Les membres du comité exécutif de la CAF ont entériné ce vendredi 20 juillet 2017 à Rabat, les réformes proposées au cours du symposium de la CAF. Ainsi, le passage de la CAN de 16 à 24 équipes en phase finale a été acté. Tout comme la tenue du tournoi dans 6 villes hôtes et en juin-juillet.
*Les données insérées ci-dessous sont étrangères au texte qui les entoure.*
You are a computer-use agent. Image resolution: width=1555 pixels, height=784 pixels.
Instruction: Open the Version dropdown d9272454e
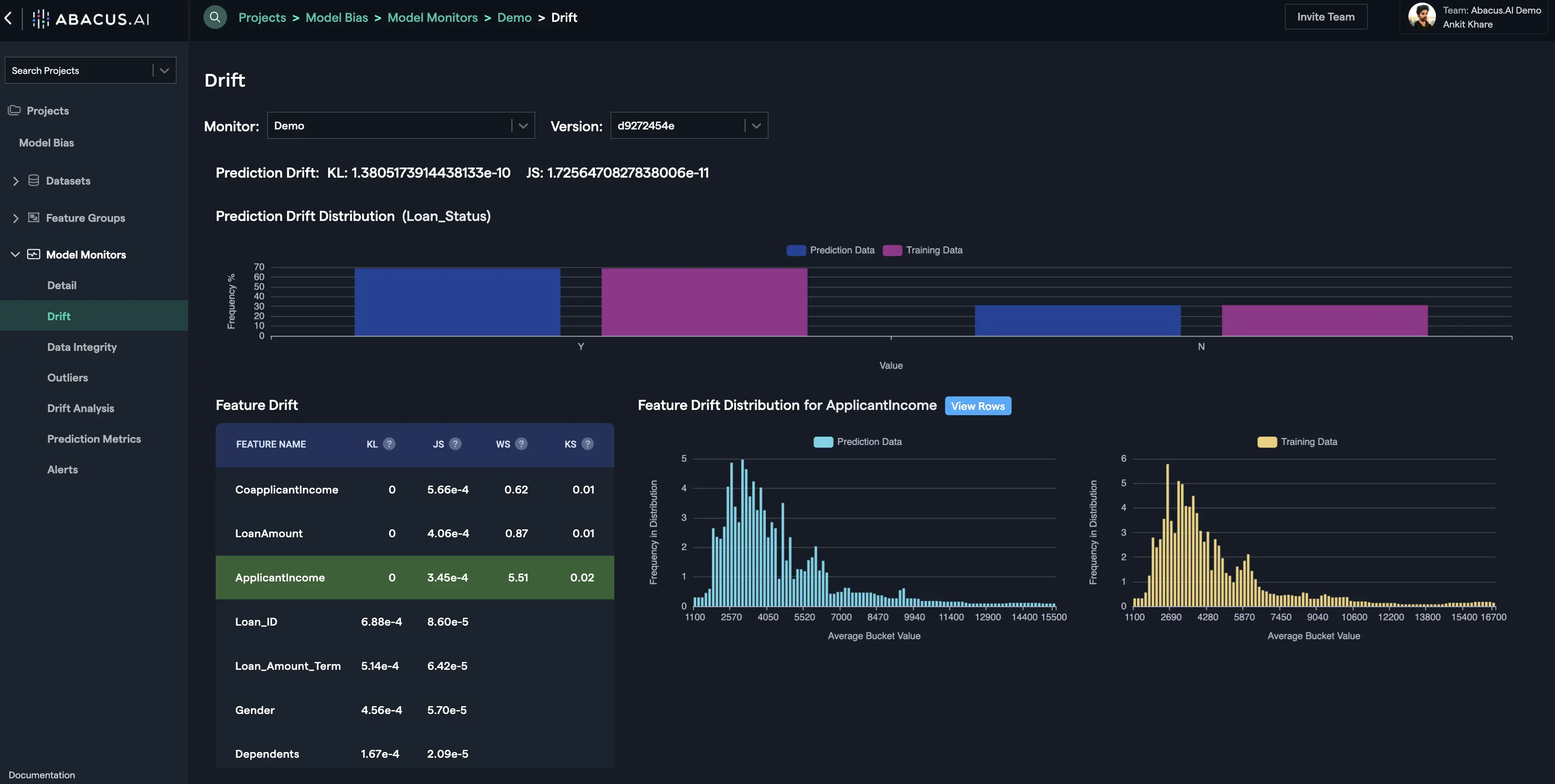(688, 126)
Ce nouveau format de la compétition prend effet dès l’édition 2019 que se prépare à accueillir le Cameroun.

« Nous avons l’obligation de soutenir cette action pour que le football africain soit dans une dynamiqueUne CAN à 24 ne menace aucunement l’organisation camerounaise. Nous serons prêts. Aujourd’hui, nous avons une très bonne occasion de montrer aux yeux du monde entier que nous sommes un grand pays », a confié, optimiste, le Président de la Fédération Camerounaise de Football (FECAFOOT), Tombi A Roko à nos confrères de RFI.

Un défi nouveau donc pour le pays de Roger Milla qui s’apprêtait à organiser la compétition sous le désormais ancien format de 16 pays logés dans 4 villes. Avec le nouveau cahier des charges, il devrait être demandé au Cameroun de disposer de 6 stades  capables d’accueillir les matchs de la compétition, ainsi que des terrains d’entrainement. Sur ce point, le pays présente ses infrastructures. Les autorités promettent que les 6 stades exigés peuvent être livrés avant 2019. Soit 2 stades à Yaoundé (le stade Ahmadou Ahidjo déjà fonctionnel, et le stade Paul Biya en construction) ; 2 stades à Douala (Le stade de la Réunification en cours de réhabilitation, et le stade de Japoma en construction) ; 1 stade fonctionnel dans les villes de Limbé et Bafoussam et 1 autre stade en cours de réhabilitation à Garoua. Ce qui équivaut à un total de 7 stades mobilisables pour la compétition.

En plus des infrastructures sportives, le Cameroun devra également assurer le transport et l’hébergement des délégations des 24 sélections, des hommes de médias, ainsi que des officiels et autres invités de la CAF. Sur ce point, le président de la FECAFOOT rassure. « Il n’y a pas d’inquiétude en ce qui concerne toutes les infrastructures nécessaires, les télécommunications et la sécurité », affirme Tombi A Roko. Il est clair que pour le gouvernement camerounais, il s’agit avant tout d’une question de fierté nationale. D’autant plus que le Maroc et l’Algérie sont en embuscade pour organiser la compétition au cas où le Cameroun serait défaillant. Cette semaine, le Ministre des Sports était déjà monté au créneau pour rassurer l’opinion nationale et internationale sur la détermination du Cameroun à tenir ses engagements et organiser la compétition avec brio.

Une mission d’évaluation de la CAF est annoncée au Cameroun pour septembre prochain. Elle devrait s’atteler à évaluer l’état d’avancement des travaux. Les autorités camerounaises devraient à ce moment-là prendre connaissance du nouveau cahier des charges.  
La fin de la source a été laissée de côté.